Au total, l'immobilier se trouve donc de plus en plus maltraité. Plus généralement, on risque, en logeant et en équipant mal les gendarmes, d'annuler les effets attendus des revalorisations indemnitaires et des recrutements. La Cour des comptes l'a bien souligné en juillet dernier dans une note thématique : « Cette incohérence, écrit-elle, entre l'augmentation des effectifs et l'insuffisance de financement des coûts qui y sont associés traduit les limites de la programmation budgétaire et les effets d'une accumulation de mesures dont les conséquences à long terme ne sont pas suffisamment prises en compte. » On ne peut pas mieux dire ! Nous souscrivons pleinement à ce constat.
Malgré ces réserves très importantes, je vous recommanderai de donner un avis favorable à l'adoption des crédits de ce programme : nos gendarmes méritent ces revalorisations, qui récompensent un engagement sans faille dans des conditions de plus en plus difficiles.

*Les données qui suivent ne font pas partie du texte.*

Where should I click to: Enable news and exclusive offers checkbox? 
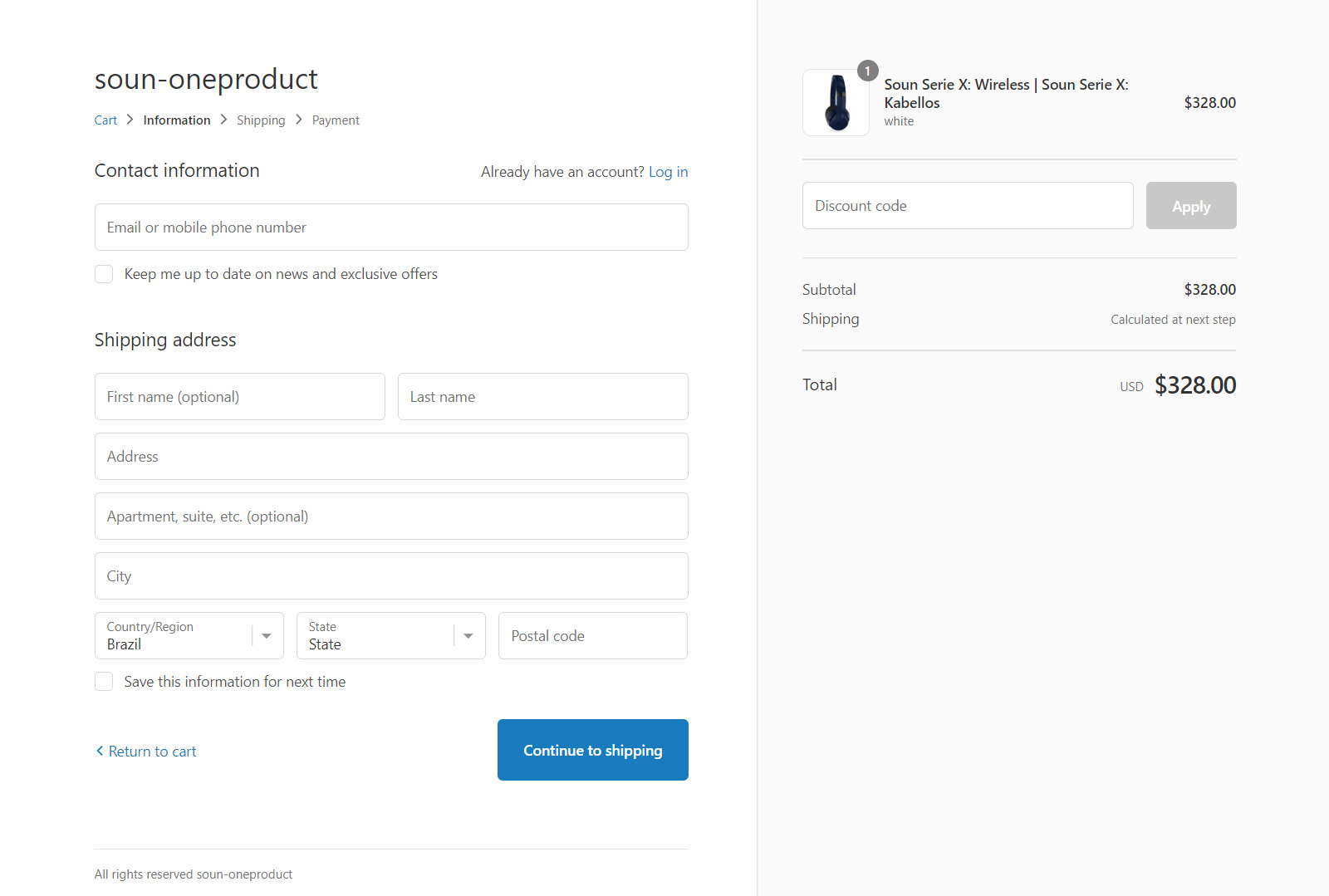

M. Jérôme Darras, rapporteur pour avis. - Je partage entièrement l'analyse de mon co-rapporteur sur ce budget de la gendarmerie. C'est en effet un budget en augmentation notable (près de 500 millions d'euros) qui respecte l'engagement de la loi de programmation, mais de quoi parle-t-on ? De mesures principalement interministérielles, certes bienvenues, mais en quelque sorte extérieures à la construction de ce budget. Au total, en tenant compte de l'inflation, comme Philippe Paul l'a rappelé, cela représente 400 millions d'euros. La progression notable des effectifs est bien financée, mais elle se paie sur d'autres postes budgétaires, que ce soit en investissement, avec une baisse de 30,76 % par rapport à la loi de finances initiale pour 2023, ou en fonctionnement.
Mon co-rapporteur a souligné l'insuffisance de l'investissement immobilier. J'aborderai de mon côté les véhicules. Le renouvellement de la flotte de véhicules légers est en panne cette année, avec 500 véhicules alors que 3 700 seraient nécessaires tous les ans pour rajeunir le parc. Après les années favorables de 2020 à 2022, nous sommes clairement revenus à une tendance baissière qui ne laisse pas d'inquiéter et qui ne pourra durer.
Une bonne nouvelle cependant : l'arrivée des 58 derniers blindés Centaure sur les 90 commandés à la société Soframe fin 2021. Ils remplaceront progressivement les vieux véhicules blindés à roues de la gendarmerie (VBRG), mis en service en 1974. Très polyvalent, le Centaure pourra être déployé, grâce à ses lance-grenades télé-opérés et à ses capacités de dégagement, dans des situations urbaines, mais aussi en zone rurale, voire montagneuse, avec ses quatre roues motrices.
Les dépenses de fonctionnement sont elles aussi en souffrance, avec une quasi-stabilité qui, compte tenu de l'inflation, constitue une baisse en valeur. Le fonctionnement courant lié à l'agent, qui recouvre les moyens quotidiens dont disposent les gendarmes pour exercer leurs missions, est ainsi en baisse de 19,4 %. Presque tous les postes sont affectés : la formation - en baisse de 35 %, ce qui n'est pas un bon signal alors que la gendarmerie a l'ambition de recruter massivement et que ses missions évoluent - mais aussi l'alimentation ou les déplacements.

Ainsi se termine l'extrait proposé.